Sold an “I Will Keep You Alive.” The buyer, a late 50-ish mathematician (I told you I was big with mathematicians), had bought a book from me months ago. “Cheesesteak,” I think.
In other news…
1.) Recent words-of-mouth include (a) “Fascinating. Brutal and painful but fascinating.” [Those, for IWKYA, from a fellow I’ve known on a first-name-but-nothing-more basis since the early ‘70s]; (b) “Literally, on every page there is something I identified with.” [These, for “Cheesesteak,” from a newly connected-to, 75-year-old author from Philadelphia, which is a nice reaction, but, really, if not from him, whom?]; and (c) “Perfect… a thrill.” [This, on “What About Johnny Craig?”, from the editor of “Comic Aht,” in which it will appear next month. Stay tuned.]
2.) After a couple decades hiatus, I’d decided to resume banging my head against the wall of short story submission. I’d hold out my best unpublished (and most rejected) story and Googled a list of where to send it. Two journals found it “not right” for them within two days of each other. Not an auspicious beginning.

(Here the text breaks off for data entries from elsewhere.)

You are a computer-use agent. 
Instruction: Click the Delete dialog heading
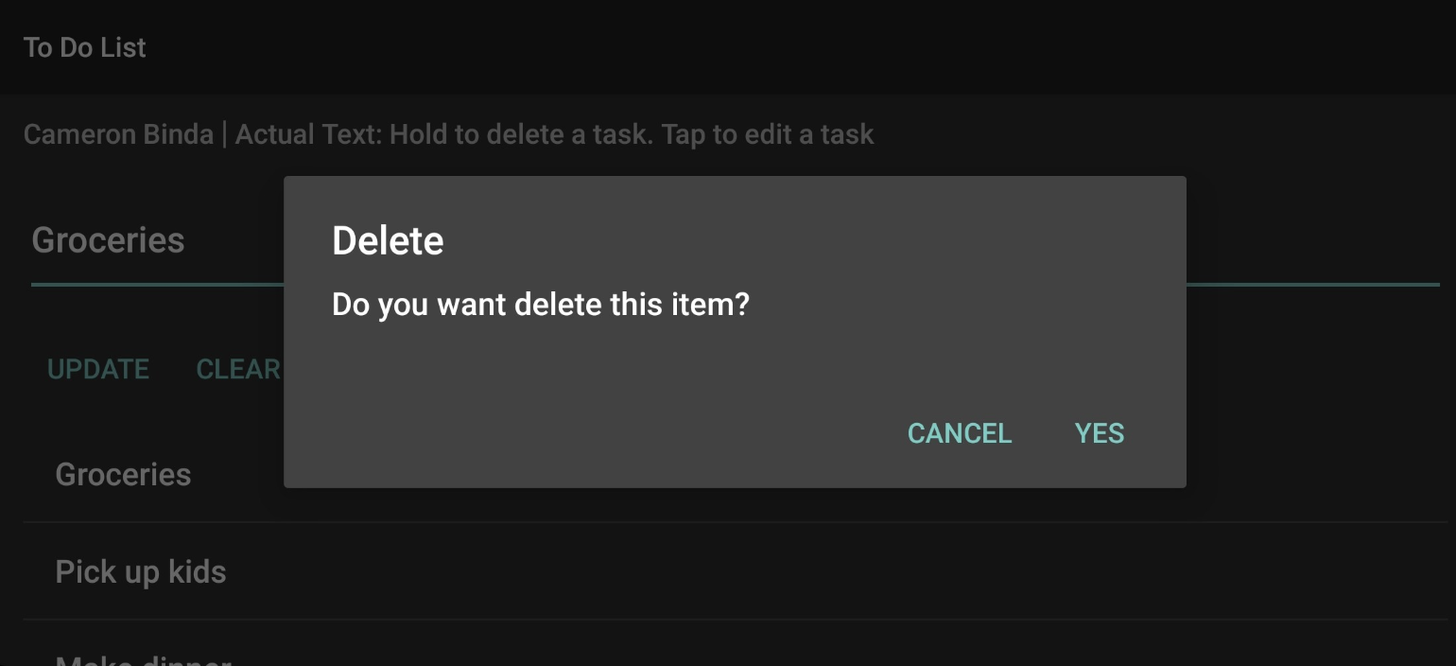pyautogui.click(x=388, y=240)
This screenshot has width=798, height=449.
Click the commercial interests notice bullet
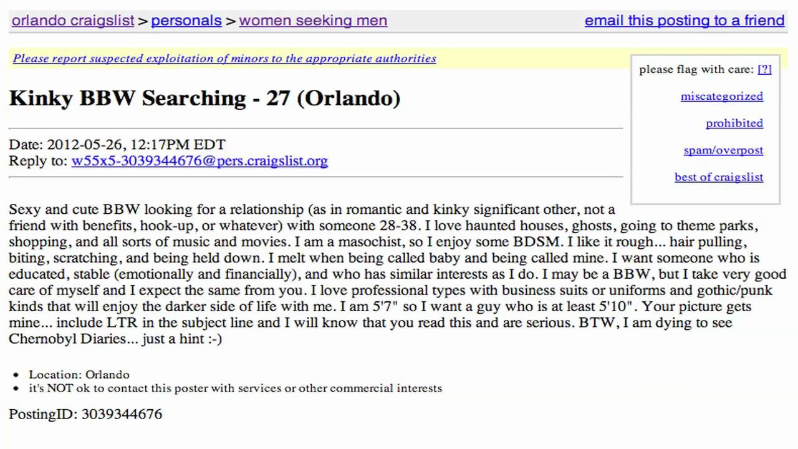pyautogui.click(x=235, y=388)
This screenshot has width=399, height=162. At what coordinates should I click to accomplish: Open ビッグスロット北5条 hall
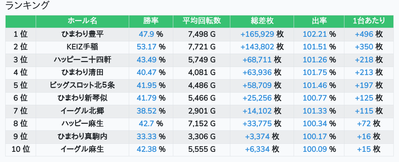[x=82, y=86]
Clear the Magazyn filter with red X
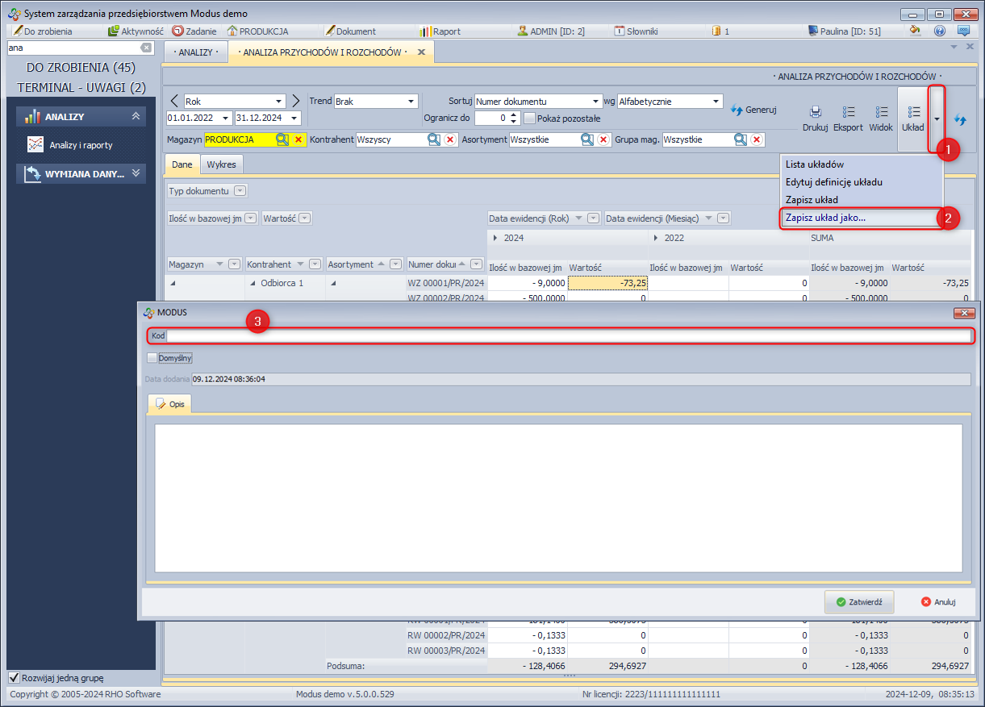Screen dimensions: 985x707 click(298, 139)
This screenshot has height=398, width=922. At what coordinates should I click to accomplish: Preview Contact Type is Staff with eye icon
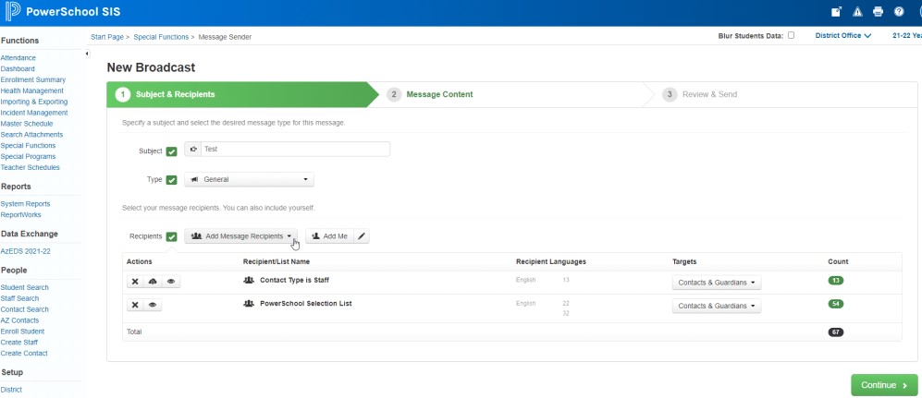170,282
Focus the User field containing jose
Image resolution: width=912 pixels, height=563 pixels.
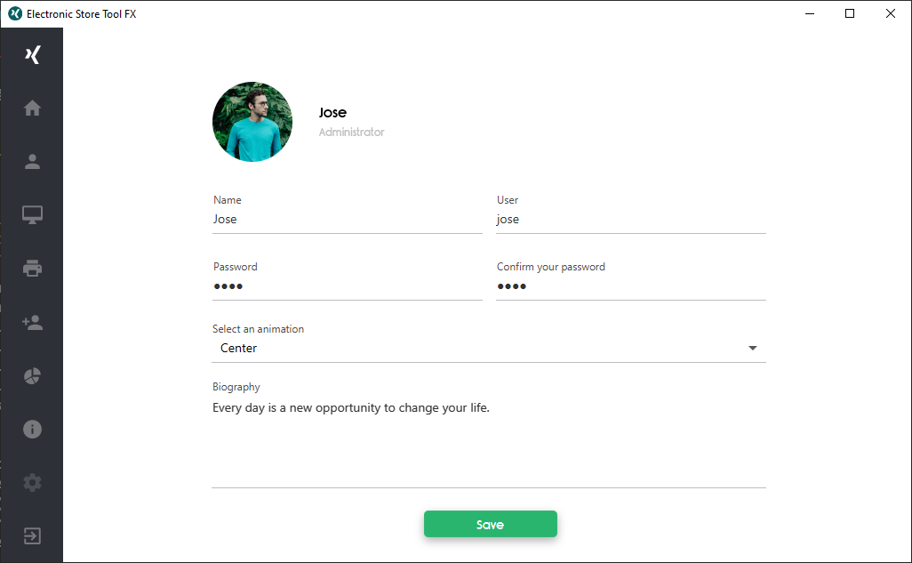point(630,220)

3.) A 76-year-old who is having his first book, a short story collection (and who is also the utterer of the butter-him-up words of 1 (a) above) was referred to me by his publisher, another frequenter of the café, for tips about promotion (“Bob knows everything). Talk about blind-leading-blind. Dogs barking up wrong trees.”Nothing works,” is the message. “All effort is futile.” “Despair, despair, despair.” “Keep your day job.”
On the other hand, as my accountant said to me almost 50-years ago, when asked if I should be shopping for savings funds with higher interests rates, “If it’s fun.” Soon after that, he became a carpenter – then moved to L.A. to write sitcoms.